Saved entries

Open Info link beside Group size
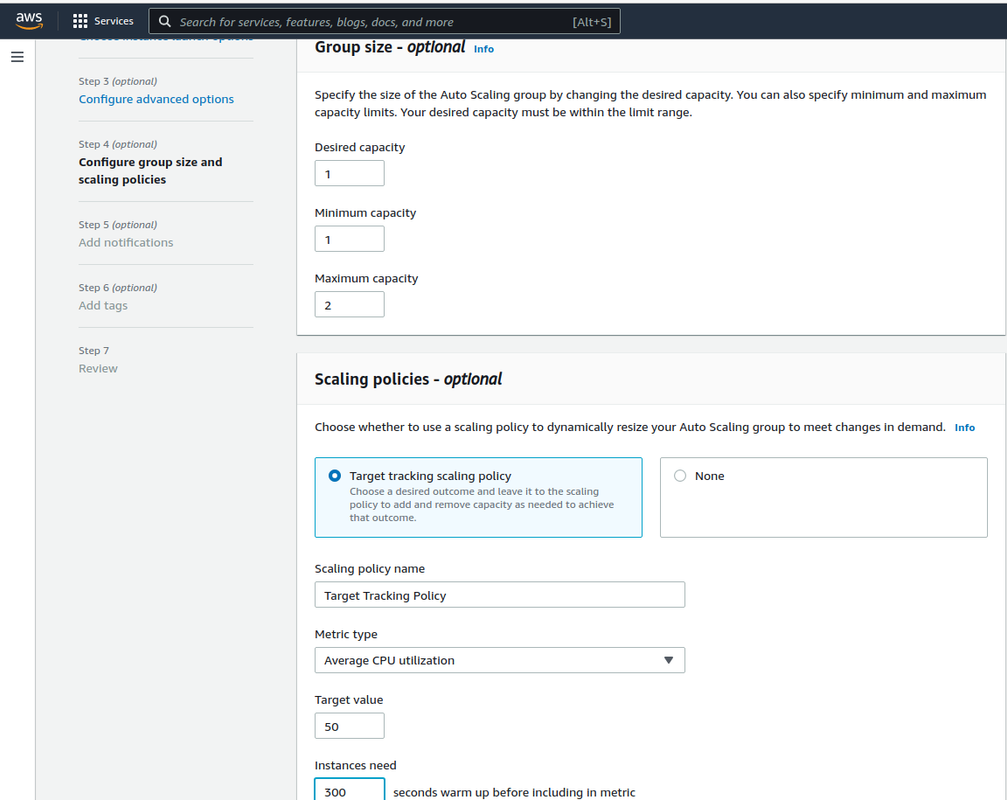This screenshot has width=1007, height=800. point(484,49)
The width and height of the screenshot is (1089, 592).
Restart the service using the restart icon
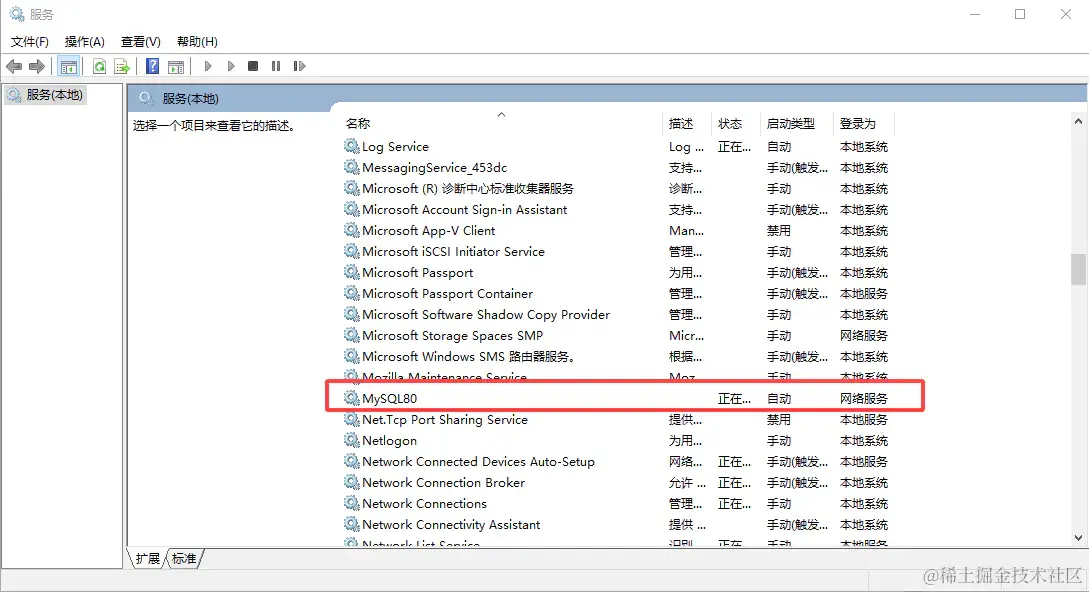[x=300, y=66]
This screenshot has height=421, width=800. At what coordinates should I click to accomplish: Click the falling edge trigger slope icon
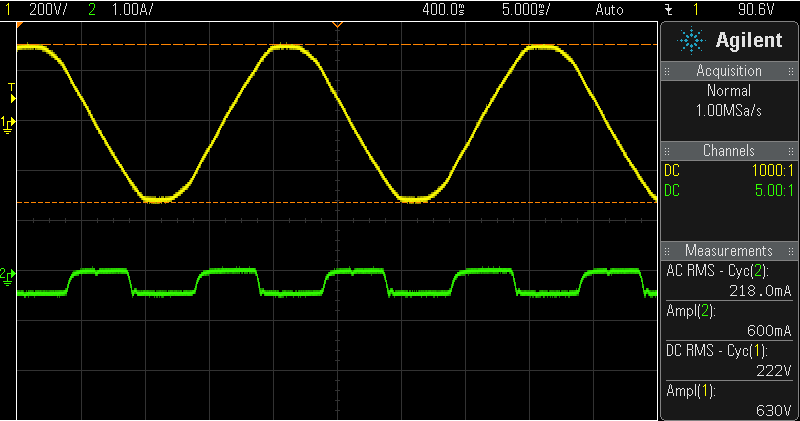point(667,8)
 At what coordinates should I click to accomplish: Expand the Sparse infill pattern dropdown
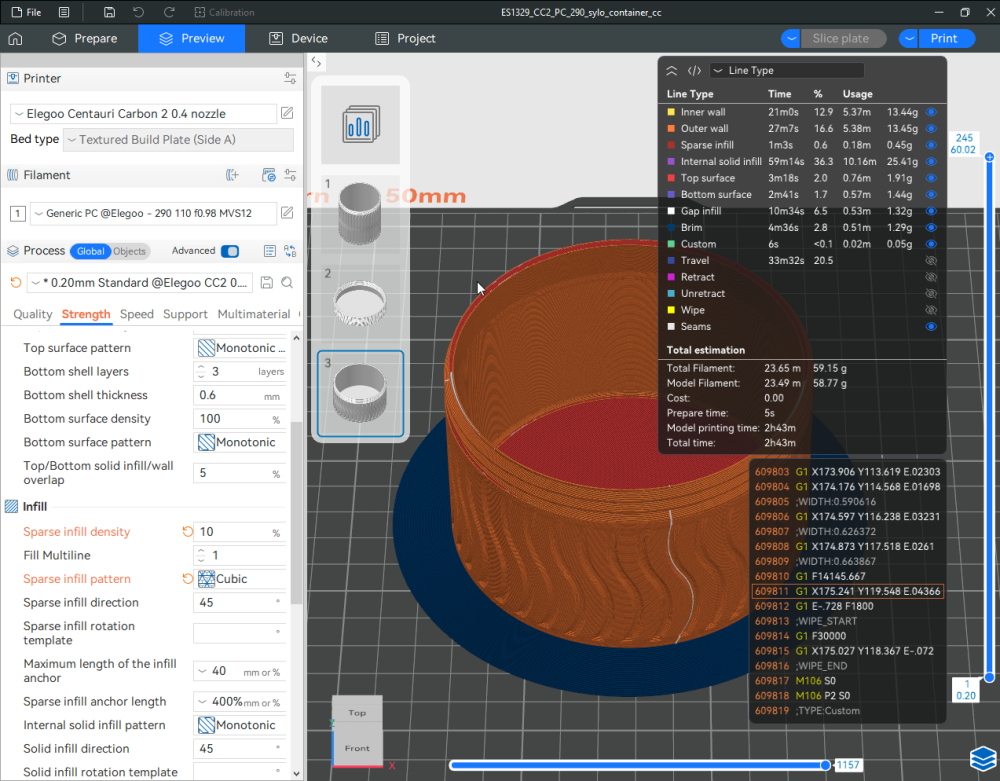(240, 579)
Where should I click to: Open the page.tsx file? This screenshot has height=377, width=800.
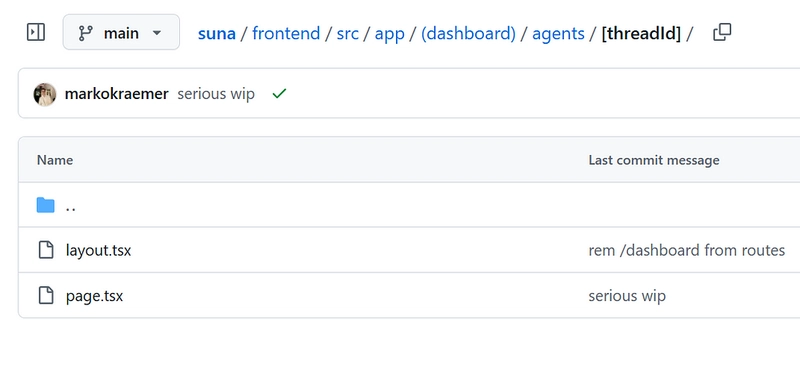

* _ABOUT THIS EXERCISE_
To answer, repeat exactly the lines from the line containing "At what coordinates should I click to accomplish: Expand" through the last line of the data above, leaving out all pictures.

* _ANSWER SPACE_
 At what coordinates should I click to accomplish: Expand the Sparse infill pattern dropdown
(240, 579)
Where should I click to: Open the page.tsx file? This screenshot has height=377, width=800.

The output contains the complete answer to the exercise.